Hitachi Data Systems is gunning for EMC Corp.

Although Hitachi entered the market for storage area networks after EMC had become dominant, the subsidiary of Japan’s Hitachi Ltd. is making up for lost time.

The most tangible evidence of Hitachi’s rise is the business it has stolen from EMC. The Weather Channel cable TV network, for instance, replaced an EMC deployment with a 20-terabyte storage area network system featuring equipment from Hitachi, says Bill Watson, manager of systems administration for the network.

“It’s the fastest, sleekest, most scalable box on the market,” Watson says of the Hitachi system that manages the storage of images used in the weather reports the network prepares for media partners nationwide.
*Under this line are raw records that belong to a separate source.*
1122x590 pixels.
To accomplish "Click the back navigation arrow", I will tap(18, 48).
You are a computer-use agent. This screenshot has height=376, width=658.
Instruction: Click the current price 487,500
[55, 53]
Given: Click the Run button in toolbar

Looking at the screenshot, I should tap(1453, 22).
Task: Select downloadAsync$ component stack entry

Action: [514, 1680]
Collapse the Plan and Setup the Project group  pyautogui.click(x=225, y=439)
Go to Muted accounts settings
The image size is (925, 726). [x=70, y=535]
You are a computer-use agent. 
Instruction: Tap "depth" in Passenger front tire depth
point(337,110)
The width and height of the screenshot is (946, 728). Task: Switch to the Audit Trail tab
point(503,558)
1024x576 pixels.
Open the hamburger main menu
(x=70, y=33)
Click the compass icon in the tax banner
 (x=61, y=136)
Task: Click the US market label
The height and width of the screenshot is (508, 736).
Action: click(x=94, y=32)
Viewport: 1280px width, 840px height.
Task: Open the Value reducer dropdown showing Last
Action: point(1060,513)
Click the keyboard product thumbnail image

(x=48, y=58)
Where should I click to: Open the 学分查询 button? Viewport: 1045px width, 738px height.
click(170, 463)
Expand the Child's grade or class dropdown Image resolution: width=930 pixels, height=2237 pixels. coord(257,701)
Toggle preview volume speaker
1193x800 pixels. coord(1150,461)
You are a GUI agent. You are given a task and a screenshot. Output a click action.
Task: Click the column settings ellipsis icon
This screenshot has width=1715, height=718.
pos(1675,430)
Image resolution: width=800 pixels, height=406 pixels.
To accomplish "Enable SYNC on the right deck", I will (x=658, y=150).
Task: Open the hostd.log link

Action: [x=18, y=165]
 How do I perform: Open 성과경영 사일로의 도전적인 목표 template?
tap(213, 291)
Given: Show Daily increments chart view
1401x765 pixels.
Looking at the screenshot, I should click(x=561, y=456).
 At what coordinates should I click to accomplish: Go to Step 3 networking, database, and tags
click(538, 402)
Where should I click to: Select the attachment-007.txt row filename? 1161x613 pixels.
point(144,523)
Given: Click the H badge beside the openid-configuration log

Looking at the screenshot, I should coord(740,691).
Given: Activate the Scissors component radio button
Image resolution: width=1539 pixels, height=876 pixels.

A growing reputation for reliability is helping Hitachi win more business. At the Human Genome Project at Washington University in St. Louis, an air-conditioning breakdown in the data center in July 2000 caused almost all of the equipment there to shut down, including gear made by EMC. Hitachi’s gear, on the other hand, kept running, says systems manager Kelly Carpenter.

Hitachi also has been the subject of less criticism than EMC on interoperability—one of the SAN industry’s biggest problems.

“Hitachi is more willing to explore the edges, to recognize it’s a heterogeneous world,” says Sheldon Meingarten, director of storage for Manulife Financial, a Toronto-based financial services firm.

The risk Hitachi runs is letting its focus on EMC (which has about three times Hitachi’s market share) keep it from capitalizing on opportunities to sell SANs to smaller companies. Profit margins in the midsize market are slimmer, but revenue growth should be greatest here in the next few years.

For now, though, large organizations aren’t balking at the price of Hitachi’s SAN equipment.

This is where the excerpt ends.